Cancro. Speciale ASCO 2013. Tutte le novità del summit di Chicago. Ricerca, farmaci e terapie

Cancro. Speciale ASCO 2013. Tutte le novità del summit di Chicago. Ricerca, farmaci e terapie

Cancro. Speciale ASCO 2013. Tutte le novità del summit di Chicago. Ricerca, farmaci e terapie
Tra queste le nuove frontiere dell'immunoterapia. Un ambito di studio relativamente recente ma che già promette di portare sul mercato nuovi farmaci capaci di migliorare la vita e aumentare la sopravvivenza di diversi tipi di tumori aggressivi. Ma le novità del congresso americano non sono solo in questo campo.

Si conclude oggi la 49esima edizione del Congresso Annuale dell'American Society of Clinical Oncology (ASCO), che si è svolta a Chicago. Molti i temi affrontati, ma quello più “caldo” è stato quello dell’immunoterapia contro il cancro, un ambito di studio su cui si sono concentrate molte case farmaceutiche negli ultimi anni.
 
Le terapie immunitarie sono pensate per stimolare il sistema di difese del nostro corpo per spingerlo a distruggere le cellule tumorali.

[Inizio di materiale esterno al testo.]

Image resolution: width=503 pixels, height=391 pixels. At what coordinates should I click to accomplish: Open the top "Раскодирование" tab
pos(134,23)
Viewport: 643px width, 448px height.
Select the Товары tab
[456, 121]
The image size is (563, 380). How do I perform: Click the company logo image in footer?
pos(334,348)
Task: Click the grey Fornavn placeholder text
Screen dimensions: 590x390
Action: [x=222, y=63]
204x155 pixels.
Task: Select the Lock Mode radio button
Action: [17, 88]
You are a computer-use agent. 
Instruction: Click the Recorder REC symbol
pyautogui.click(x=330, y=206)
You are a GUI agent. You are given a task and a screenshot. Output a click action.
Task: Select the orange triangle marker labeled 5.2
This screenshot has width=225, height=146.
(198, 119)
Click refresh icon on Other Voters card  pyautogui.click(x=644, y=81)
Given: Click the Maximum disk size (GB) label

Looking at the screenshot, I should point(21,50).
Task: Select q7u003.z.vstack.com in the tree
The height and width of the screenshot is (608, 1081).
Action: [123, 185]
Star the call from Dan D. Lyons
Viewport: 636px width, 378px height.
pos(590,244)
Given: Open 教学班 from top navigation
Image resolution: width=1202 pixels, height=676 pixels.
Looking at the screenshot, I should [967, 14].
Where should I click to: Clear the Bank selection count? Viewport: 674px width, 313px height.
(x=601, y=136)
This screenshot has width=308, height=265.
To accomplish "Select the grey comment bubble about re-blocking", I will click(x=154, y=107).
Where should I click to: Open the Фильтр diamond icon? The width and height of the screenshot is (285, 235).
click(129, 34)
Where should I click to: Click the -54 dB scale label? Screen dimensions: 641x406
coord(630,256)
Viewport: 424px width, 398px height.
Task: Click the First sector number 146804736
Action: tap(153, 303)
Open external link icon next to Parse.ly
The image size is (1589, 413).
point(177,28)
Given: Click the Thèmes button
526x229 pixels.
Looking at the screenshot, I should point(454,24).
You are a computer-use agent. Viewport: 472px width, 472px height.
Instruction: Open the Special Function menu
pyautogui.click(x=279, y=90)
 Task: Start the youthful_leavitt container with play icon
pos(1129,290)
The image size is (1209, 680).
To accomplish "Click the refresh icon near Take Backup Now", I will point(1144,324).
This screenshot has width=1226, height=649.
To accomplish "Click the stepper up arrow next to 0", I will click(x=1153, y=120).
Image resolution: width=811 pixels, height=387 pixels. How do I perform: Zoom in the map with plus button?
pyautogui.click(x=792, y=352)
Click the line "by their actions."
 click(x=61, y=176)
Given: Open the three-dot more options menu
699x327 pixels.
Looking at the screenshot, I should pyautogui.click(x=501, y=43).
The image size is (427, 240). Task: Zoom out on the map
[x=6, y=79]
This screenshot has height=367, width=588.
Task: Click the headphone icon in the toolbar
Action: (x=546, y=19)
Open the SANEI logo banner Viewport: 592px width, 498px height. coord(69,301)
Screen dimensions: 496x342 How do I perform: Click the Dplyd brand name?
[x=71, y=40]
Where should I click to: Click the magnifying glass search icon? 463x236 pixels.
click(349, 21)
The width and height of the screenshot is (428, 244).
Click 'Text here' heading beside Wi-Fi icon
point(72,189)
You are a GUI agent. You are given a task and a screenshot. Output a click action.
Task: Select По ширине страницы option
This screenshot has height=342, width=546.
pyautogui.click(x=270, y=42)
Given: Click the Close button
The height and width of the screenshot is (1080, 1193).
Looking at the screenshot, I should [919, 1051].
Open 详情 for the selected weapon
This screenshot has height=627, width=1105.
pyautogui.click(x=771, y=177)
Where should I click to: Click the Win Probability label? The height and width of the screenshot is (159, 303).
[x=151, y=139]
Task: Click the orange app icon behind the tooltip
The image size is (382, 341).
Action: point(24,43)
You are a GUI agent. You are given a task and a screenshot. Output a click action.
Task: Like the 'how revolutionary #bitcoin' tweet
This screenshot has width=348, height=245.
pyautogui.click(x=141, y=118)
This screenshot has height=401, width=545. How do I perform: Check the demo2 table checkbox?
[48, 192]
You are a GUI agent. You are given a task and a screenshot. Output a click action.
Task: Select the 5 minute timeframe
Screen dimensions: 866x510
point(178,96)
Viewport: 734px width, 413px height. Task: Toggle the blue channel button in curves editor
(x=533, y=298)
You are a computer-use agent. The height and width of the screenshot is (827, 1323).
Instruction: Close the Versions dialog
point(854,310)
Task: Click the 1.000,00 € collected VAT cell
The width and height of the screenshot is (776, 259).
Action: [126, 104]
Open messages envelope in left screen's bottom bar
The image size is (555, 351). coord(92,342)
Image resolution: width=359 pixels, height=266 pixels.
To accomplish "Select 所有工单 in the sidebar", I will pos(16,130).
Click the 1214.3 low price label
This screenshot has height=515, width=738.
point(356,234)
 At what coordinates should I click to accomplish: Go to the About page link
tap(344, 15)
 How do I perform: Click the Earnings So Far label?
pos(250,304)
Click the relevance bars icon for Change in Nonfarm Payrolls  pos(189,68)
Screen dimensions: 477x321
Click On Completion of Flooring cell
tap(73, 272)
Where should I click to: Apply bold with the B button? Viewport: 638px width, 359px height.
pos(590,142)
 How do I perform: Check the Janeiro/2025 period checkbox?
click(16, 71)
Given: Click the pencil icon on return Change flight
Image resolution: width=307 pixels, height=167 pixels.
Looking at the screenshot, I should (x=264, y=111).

Secondo molti scienziati, questa branca di studio è tra le più promettenti nella lotta al cancro, e ha il potenziale di diventare un punto di svolta nel trattamento dei pazienti, migliorando sia la qualità della vita che le percentuali di sopravvivenza, anche per un big killer come il tumore ai polmoni o per neoplasie come quella ai reni, che vengono di solito scoperte solo in fase avanzata quando i risultati della chemioterapia si riducono.
Quelli sull’immunoterapia sono per ora studi preliminari, ma dai buoni risultati, e che promettono di portare sul mercato nei prossimi anni una nuova classe di farmaci, più efficaci di quelli già presenti.
Particolarmente interessanti sono stati i risultati di due studi su due farmaci sperimentali che si attivando contro il recettore PD-1, che si trova sulla superficie dei linfociti T: in condizioni normali questa molecola difende le cellule sane, ma quando è presente un tumore questo è capace di ingannare il recettore in modo che questo protegga dal sistema immunitario le cellule malate. Le molecole studiate lavorano proprio per eliminare lo scudo, in modo che gli stessi linfociti T possano attivamente difendere l’organismo dal tumore.
 
Oltre al tema dell’immunoterapia sono stati tuttavia affrontati anche numerosi altri argomenti, e presentati farmaci più “tradizionali”, capaci però di migliorare i risultati di trattamenti contro il cancro al seno e alle ovaie, ai polmoni, o contro melanomi e leucemie.